• **ASSIGNMENT**:
The output is the lines below from the one with "You are a computer-use" through the one with "Instruction: Switch to", both included, printed exactly and with no other line.

• **DATA FOR THE TASK**:
——————————

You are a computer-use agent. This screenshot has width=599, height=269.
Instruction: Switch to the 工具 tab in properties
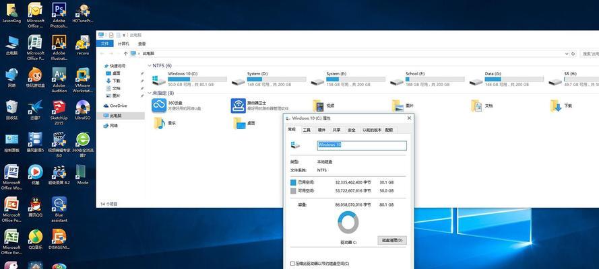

——————————

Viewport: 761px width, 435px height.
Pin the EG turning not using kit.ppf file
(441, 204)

——————————

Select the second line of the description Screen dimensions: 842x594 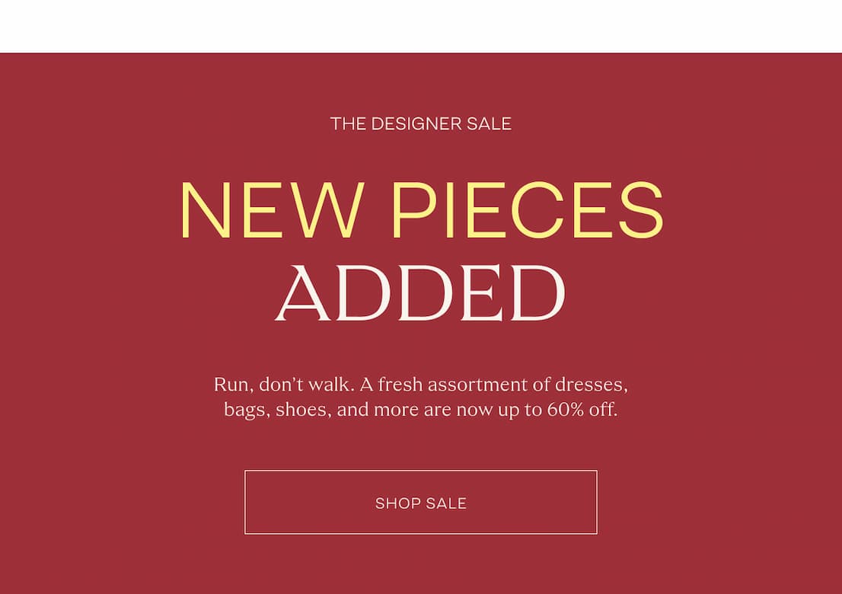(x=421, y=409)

——————————

• **EXPECTED OUTPUT**:
You are a computer-use agent. This screenshot has width=599, height=269.
Instruction: Switch to the 工具 tab in properties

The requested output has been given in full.